Somehow, I had to get her away from her prepared speech and using more colloquial language that I might have a chance of understanding. "Just what is it that you want me to do?" I asked, this time going for the more direct approach. Sighing, but without breaking her sweet smile, she plunged in again. It was still the speech, still formal, but this time I caught what seemed to me to be three essential words: "temple," "donate money," and "repairs." AHAH! Suddenly her attire made sense. She was a young nun from a Buddhist temple, going door-to-door collecting donations for temple repairs! Wanting to be sure of my conclusion, I asked her if that was who she was and what she was doing. "Yes!" Now we were both smiling, feeling very pleased with our success. She showed me her notebook filled with the names of my neighbors who had promised donations.
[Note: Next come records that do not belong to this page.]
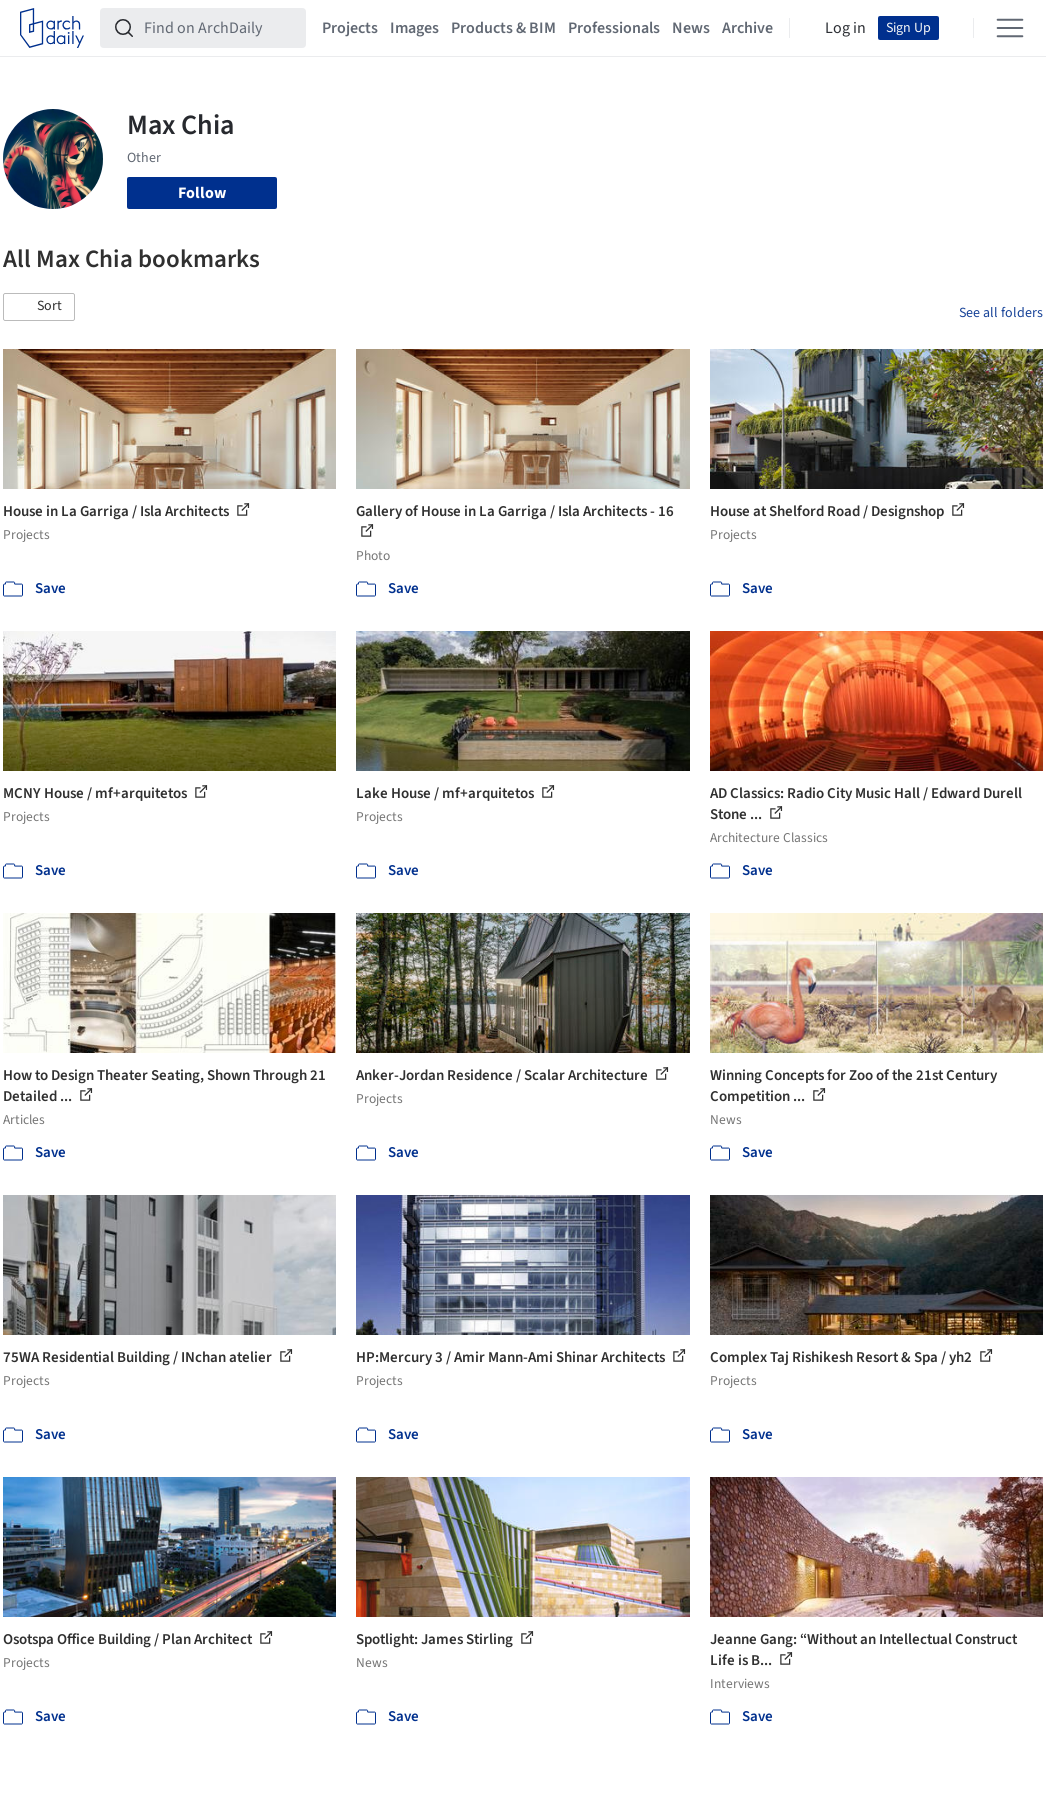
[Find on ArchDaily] (219, 28)
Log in (845, 28)
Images (414, 28)
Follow (202, 193)
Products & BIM (503, 28)
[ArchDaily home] (52, 28)
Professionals (614, 28)
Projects (350, 28)
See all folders (1001, 313)
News (691, 28)
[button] (39, 307)
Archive (747, 28)
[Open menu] (1010, 28)
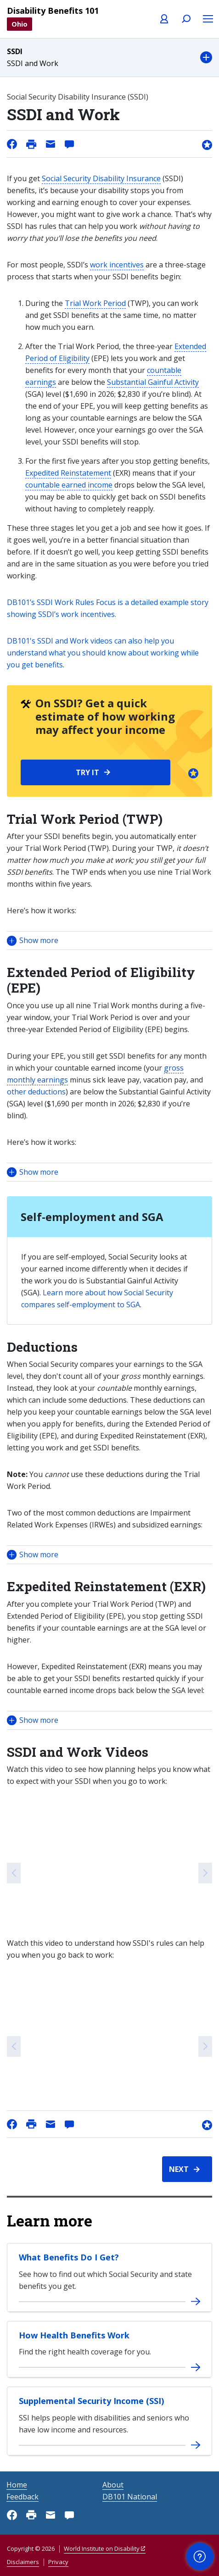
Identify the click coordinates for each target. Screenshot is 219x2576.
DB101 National (129, 2497)
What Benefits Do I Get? (69, 2257)
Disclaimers (23, 2562)
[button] (109, 58)
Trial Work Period (95, 303)
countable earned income (68, 485)
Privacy (58, 2562)
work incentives (117, 265)
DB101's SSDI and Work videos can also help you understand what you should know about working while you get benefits (103, 653)
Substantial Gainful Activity (153, 382)
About (113, 2485)
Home (16, 2485)
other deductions (36, 1092)
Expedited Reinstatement (68, 473)
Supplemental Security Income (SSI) (91, 2400)
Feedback (22, 2497)
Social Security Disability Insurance (101, 178)
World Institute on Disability (102, 2548)
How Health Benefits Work (74, 2335)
A little peer pressure never hurts. I told her that I was a Christian and therefore preferred to donate my money to the church. "Oh, but Buddhism and Christianity are almost the same," she replied. I assured her that they were not, and that I still preferred to donate my money elsewhere. "I'm sorry." One more smile, a shrug of the shoulders, and she was on her way up the stairs.
I call this a "normalizing" event, and the normalizing came in two forms. One was in seeing a way in which this society also has a way for people to make charitable donations, even to religious entities. The other was in being treated like anyone else in the building. I got no special treatment, positive or negative, because I was a foreigner. At least for a brief time, I was a resident, a member of the speech community, and the same expectations were being placed on me as were being placed on my neighbors. I went back into the kitchen smiling.